„Ein Schrei ist mehr als ein Schrei“
Warum ist der Kihap im Hapkido wichtig?
Beim gestrigen Training haben wir den Kihap geübt und mir ist aufgefallen, dass einige von uns damit erhebliche Probleme haben. Vielleicht helfen ein paar grundlegende Erläuterungen.

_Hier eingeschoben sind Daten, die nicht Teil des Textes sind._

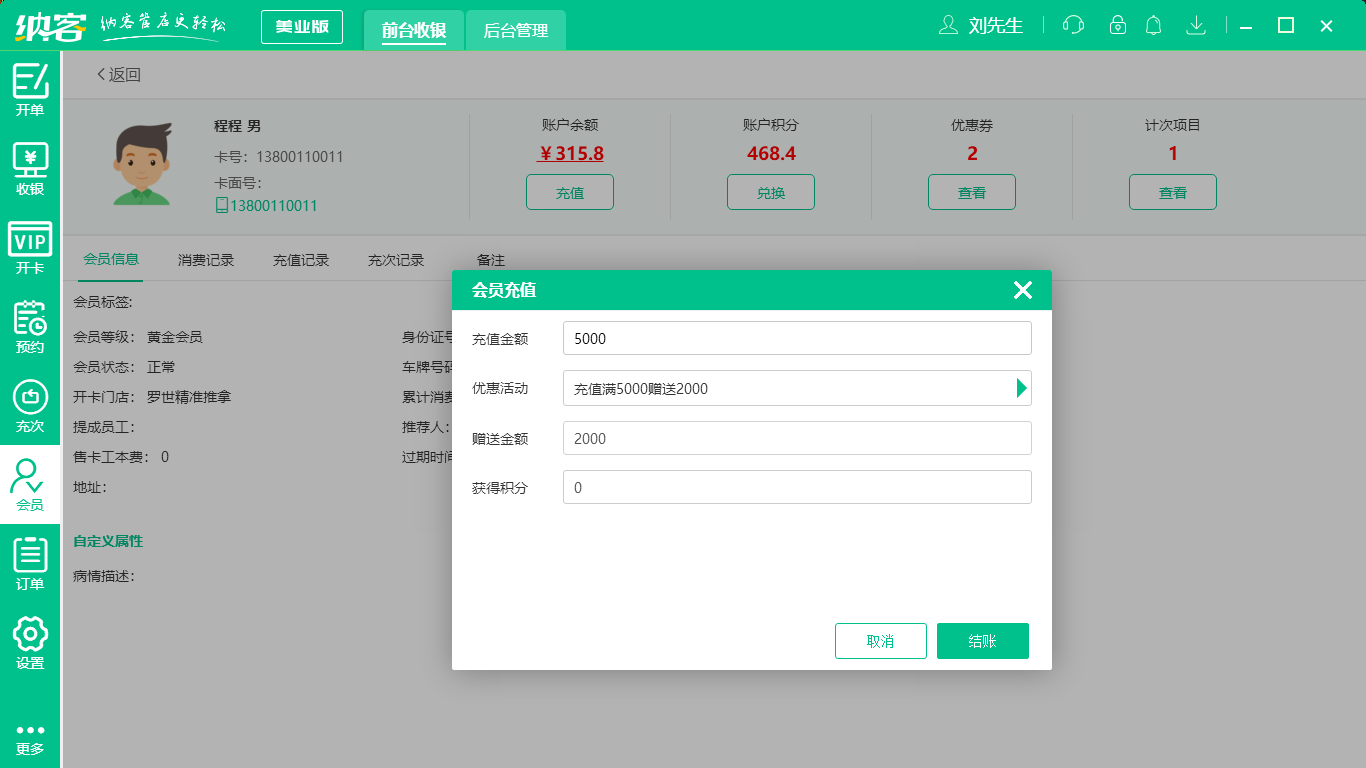The height and width of the screenshot is (768, 1366).
Task: Open the 消费记录 tab
Action: point(205,258)
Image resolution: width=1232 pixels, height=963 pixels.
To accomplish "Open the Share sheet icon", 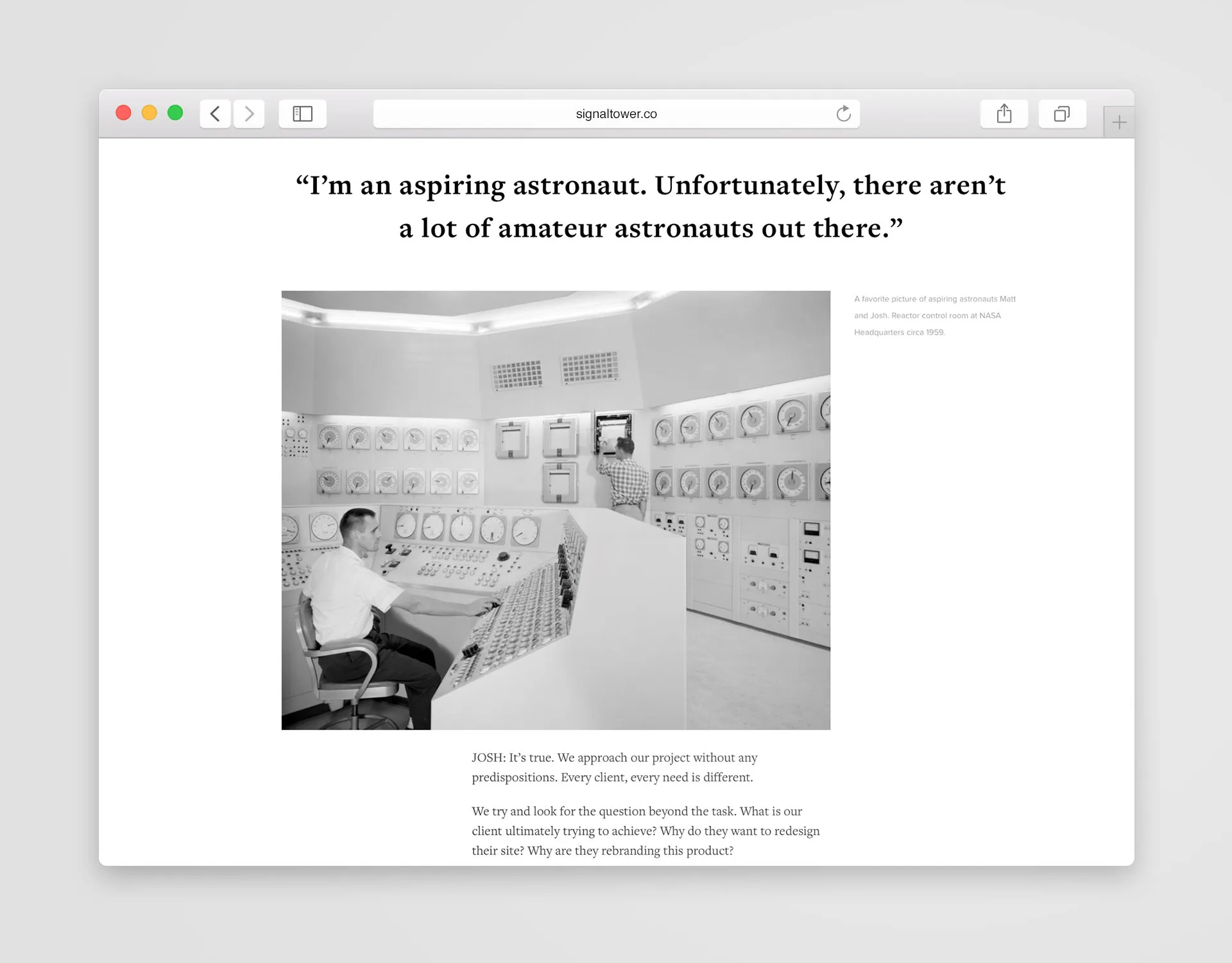I will click(x=1004, y=114).
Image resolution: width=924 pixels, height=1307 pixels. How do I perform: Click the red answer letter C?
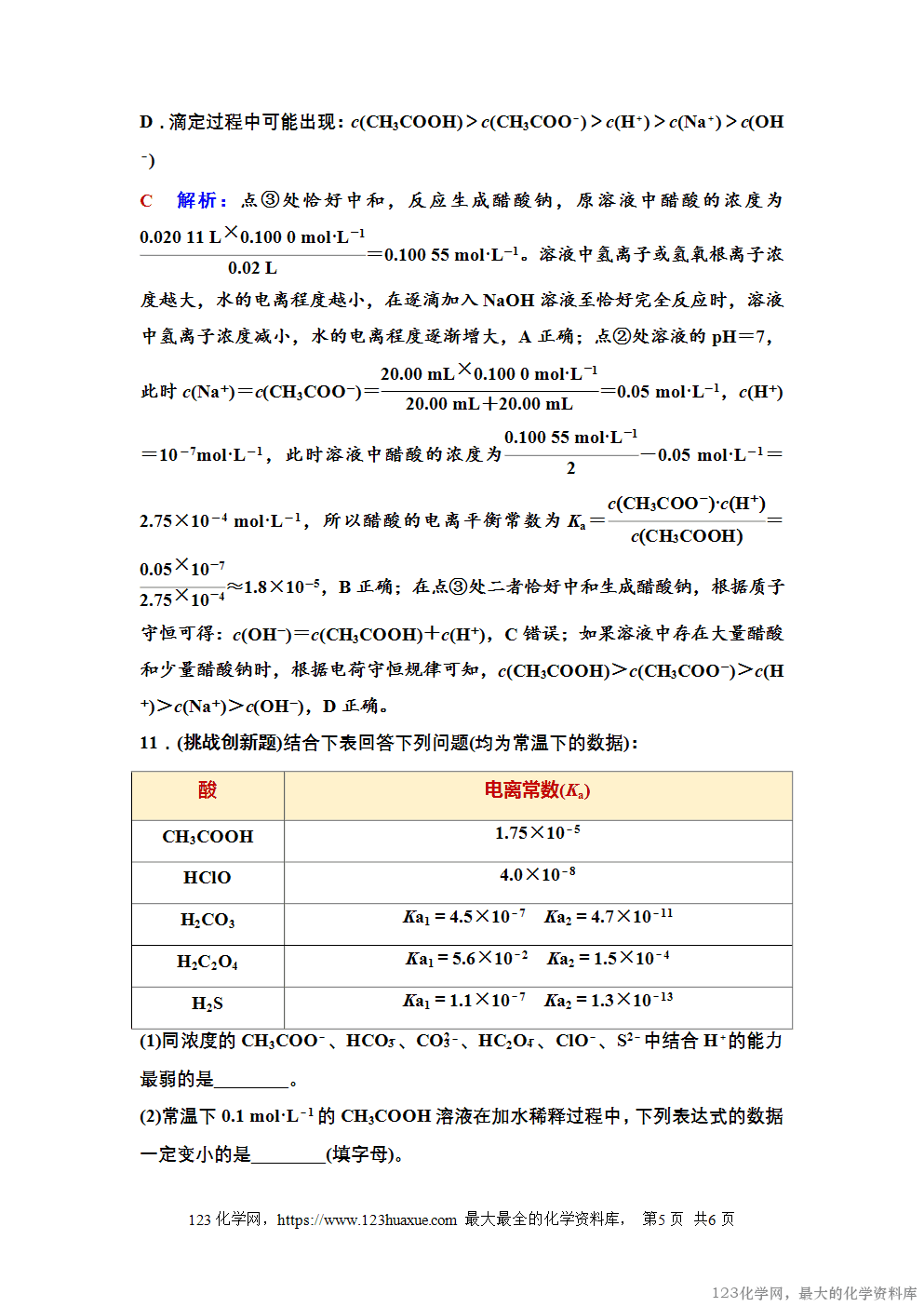146,201
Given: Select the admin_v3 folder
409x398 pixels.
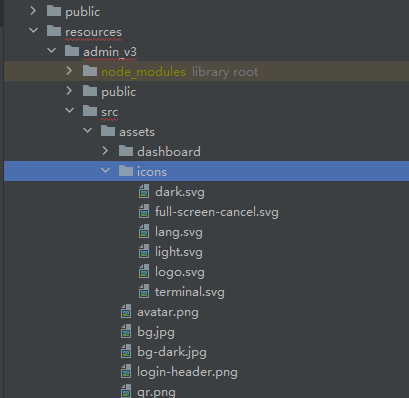Looking at the screenshot, I should [110, 52].
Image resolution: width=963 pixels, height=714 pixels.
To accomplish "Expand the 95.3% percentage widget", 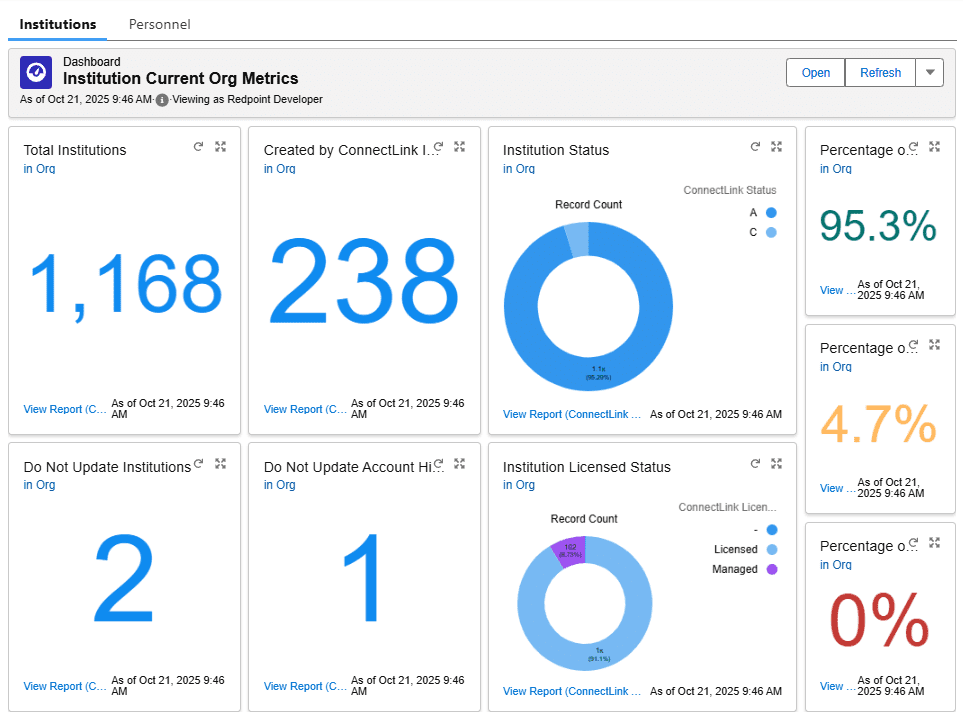I will tap(934, 146).
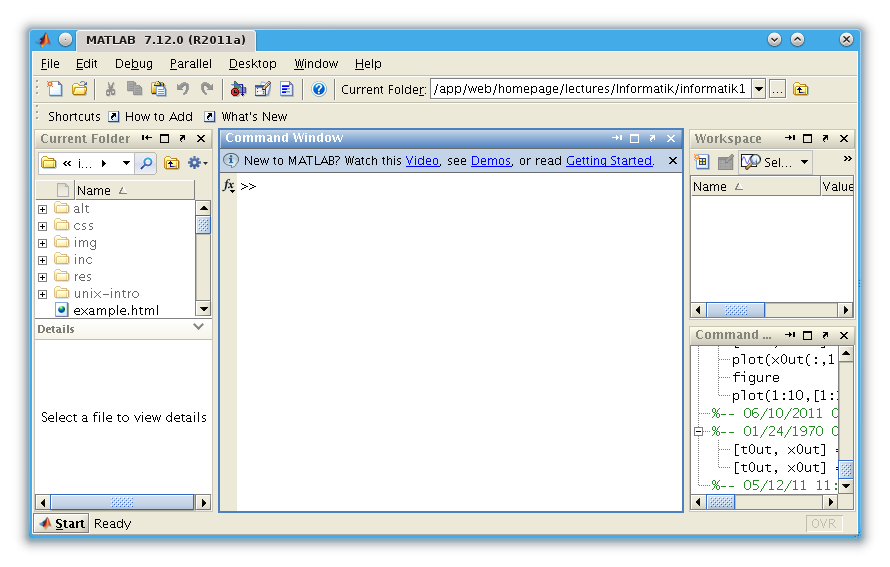This screenshot has height=567, width=890.
Task: Launch GUIDE from the toolbar icon
Action: click(263, 89)
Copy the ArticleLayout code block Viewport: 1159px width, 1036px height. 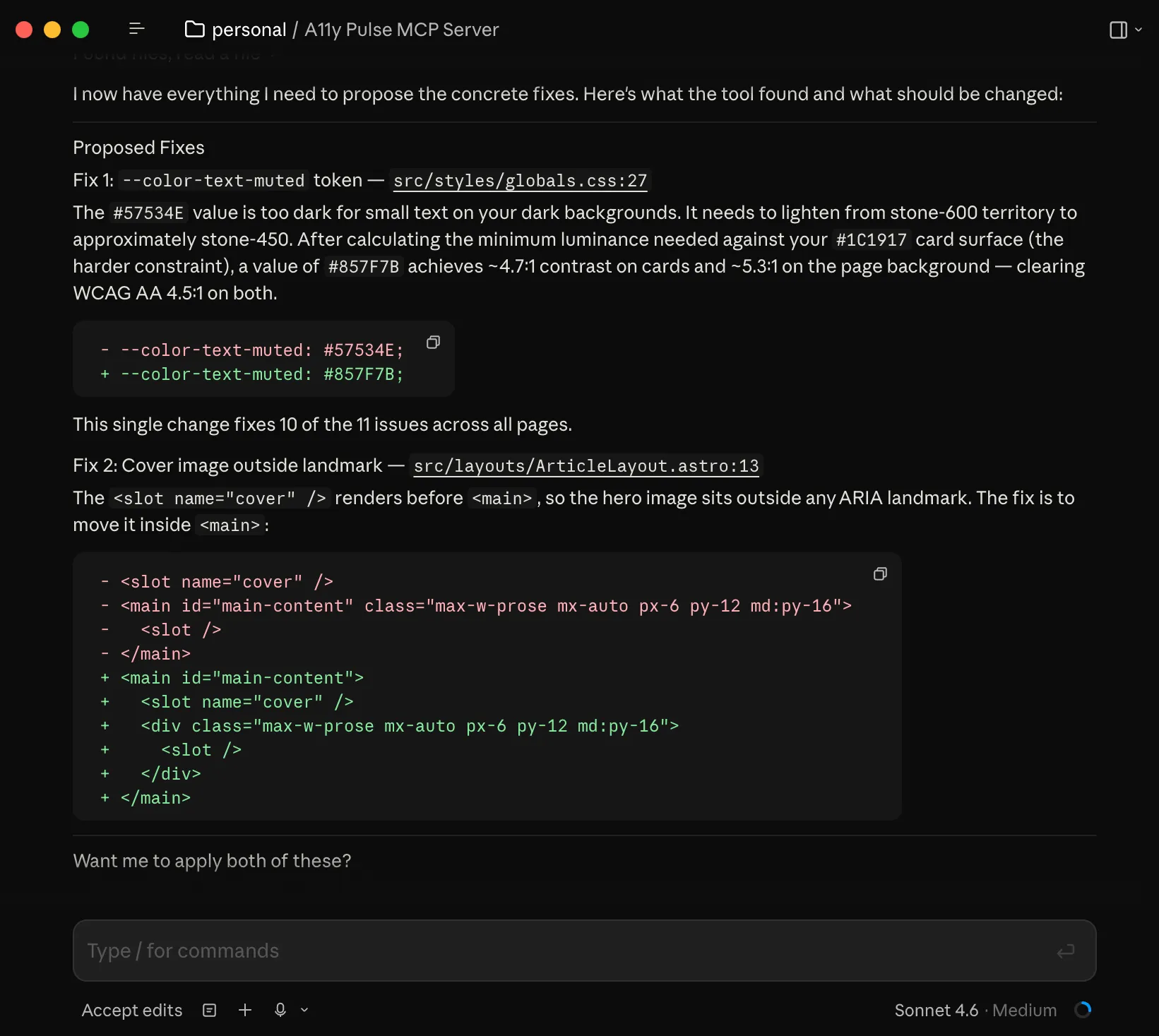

Wir sprechen von Kiai, Kihap, Kampfschrei, Atemtechnik – und meinen den lauten, konzentrierten Schrei, mit dem wir eine Technik begleiten.
Die Koreanische Bezeichnung Kihap besteht aus den uns bekannten Silben Ki und Hap. Das sind die gleichen Silben, die wir schon aus dem Wort Hap Ki Do kennen. Ki steht dabei für Energie und Hap für Harmonie.
Das sagt uns, das der Kihap eine körperliche und eine geistig-mentale Komponente besitzt.
Auf der rein körperlichen Ebene unterstützt der Schrei das Freisetzen von Kraft und Energie, also Ki. Auch andere Sportler wie Speerwerfer, Hammerwerfer und Tennisspieler setzen den Schrei als Technik-Verstärker ein.
Auf der mentalen Ebene hilft uns der Schrei,
Körper, Geist und Energie zu synchronisieren. Das ist das Element Hap, die Einheit von Körper und Geist.
Es ist wie beim Bogenschiessen: im Moment der Ausatmung löst sich der Pfeil.
Beim Kihap ist alle Aufmerksamkeit total auf den einen Punkt gerichtet. Hier geht es um das Hapkido-Element Yu. Wir sammeln uns und bringen die Energie zum Fließen. Volle Entschlossenheit, volle Konzentration! In diesem Augenblick gibt es kein Vorher und kein Nachher.
Das kann man schön beim Bruchtest beobachten.
Die gesammelte Energie soll zu Hand oder zum Fuß fließen.
Zwischen der Idee und der Ausführung liegen beim Kihap allerdings Welten.
Als Erstes müssen wir unsere Scheu zu schreien ablegen. Das fällt einigen leicht und für andere ist es schwer.
Natürlich geht es nicht um Lautstärke oder Selbstdarstellung. Der Kihap ist ein wichtiges Hilfsmittel zur Verbesserung unserer Technik.
Es braucht Mut, Selbstvertrauen und Übung bis man frei und ungehemmt schreien kann und er ist wirklich ein gutes Übungsmittel.
Technisch erzeugen wir den Kihap, den Schrei nicht im Kehlkopf, sondern durch schnelles, kraftvolles Ausatmen aus der Tiefe.
Der Kendo-Meister Taizen Deshimaru-Roshi gibt uns den Rat: Beobachtet eine Katze beim Miauen, oder einen Löwen beim Brüllen- das ist ein Kihap.
Betrachten wir die Atemtechnik nochmal mit Blick auf die Prinzipien des Hapkido, also Won-Yu-Hwa
(Kreis-Fluss-Harmonie/Einwirkung),
so geht es bei der Atemtechnik auch um ein Element von
Hwa, die Einwirkung.
Erschrecken, Überraschen, Verunsichern, Verwirren, Ablenken , Verängstigen.
Das ist ein weiteres Ziel der Atemtechnik.
Ein guter Kihap kann also schon im Vorfeld viel bewirken.
All das zeigt seine Wichtigkeit und seinen vielfältigen Nutzen im Hapkido.
Los geht’s! Viel Erfolg beim nächsten Kihap!